Imagine if you woke up to turn on the TV feeling like you’ve seen tomorrow’s news, read tomorrow’s newspaper article, and heard the radio hosts have the same discussion for the rest of your life. We all experience bouts of déjà vu, but a 23-year-old British man with anxiety has been trapped in this time loop for eight years. According to the bizarre case published in Medical Case Reports, the man’s episodes could be the first case of anxiety-induced déjà vu reported.

Most déjà vu cases like these occur as a side effect associated with epileptic seizures or dementia. “However, in this instance it appears as though the episodes of déjà vu could be linked to anxiety causing mistimed neuronal firing in the brain. This causes more déjà vu and in turn brings about more anxiety,” said Dr. Christine Wells, report author and a psychology expert from Sheffield Hallam University.

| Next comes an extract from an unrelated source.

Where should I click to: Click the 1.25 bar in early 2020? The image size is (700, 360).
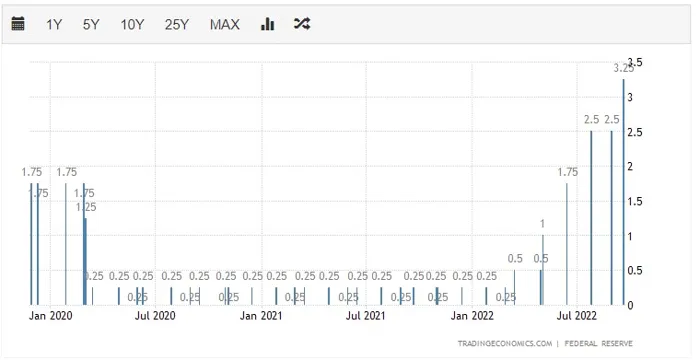(x=86, y=262)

As much as 70 percent of the population has experienced some form of déjà vu, with most cases widespread among individuals between the ages of 15 and 25. However, researchers still know very little about the phenomenon, but studies on temporal lobe epilepsy patients have shown episodes sometimes form part of patients' seizures. Dementia patients also experience chronic déjà vu.

The British man's case could help shed some light on the phenomenon that was originally thought to be psysiological rather than psychological. The 23-year-old admitted he had a history of anxiety, with a particular fear of germs leading him to wash his hands very frequently and to shower two to three times a day. His anxiety worsened when he began school at a university in 2007, with the déjà vu episodes becoming more intense. According to the report, he took lysergic acid diethylamide (LSD) once, and from then on the déjà vu was fairly continuous.

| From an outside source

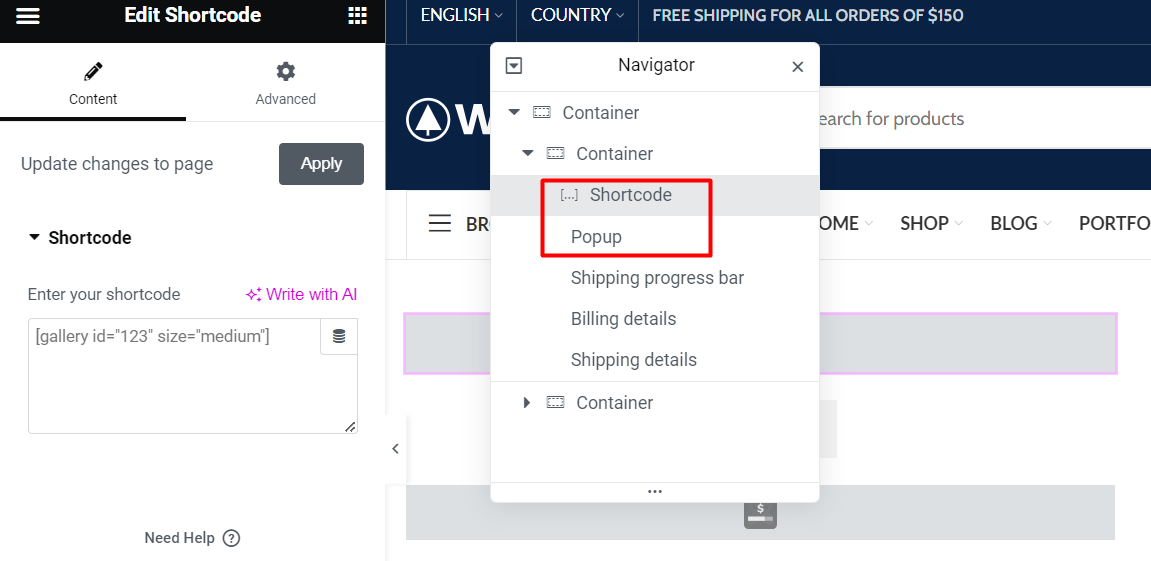Collapse the nested second Container arrow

By 2010, the man avoided watching television and listening to the radio, as well as reading papers and magazines, since he felt he had already “encountered the content before.” He has underwent a series of neurological examinations for signs of seizures, but neurological examinations and brain scans revealed nothing wrong. His brain activity appeared normal. Psychological tests to check his memory also failed to show any major issues.

Scientists remain skeptical with this bizarre déjà vu case, but Wells believes it could be due to abnormal nerve activity. “The general theory is that there’s a misfiring of neurons in the temporal lobes — which deal with recollection and familiarity,” Wells said, NewScientist reported. “That misfiring during the process of recollection means we interpret a moment in time as something that has already been experienced.”

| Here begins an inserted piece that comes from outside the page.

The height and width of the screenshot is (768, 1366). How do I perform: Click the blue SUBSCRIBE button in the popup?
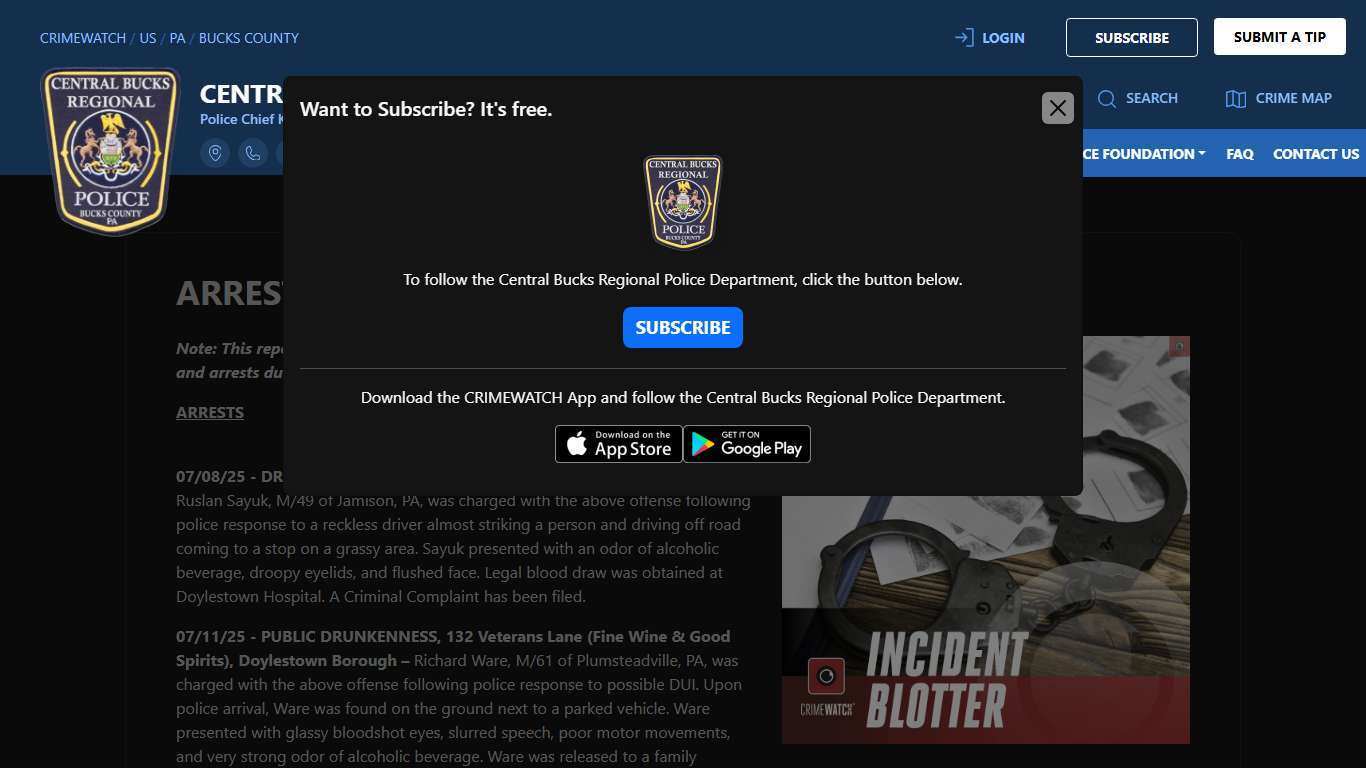click(x=682, y=327)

It is possible that the man’s anxiety is causing neurons in the brain to fire inadvertently, which leads to the déjà vu episodes, more anxiety, and starts the process all over again. Although his case alone cannot prove that there’s a link between anxiety and déjà vu, the findings do warrant further investigation.

Whether you believe déjà vu derives from the paranormal, such as past lives and precognitive dreams or memories from experiences, there is no simple explanation as to why this odd sense of familiarity occurs.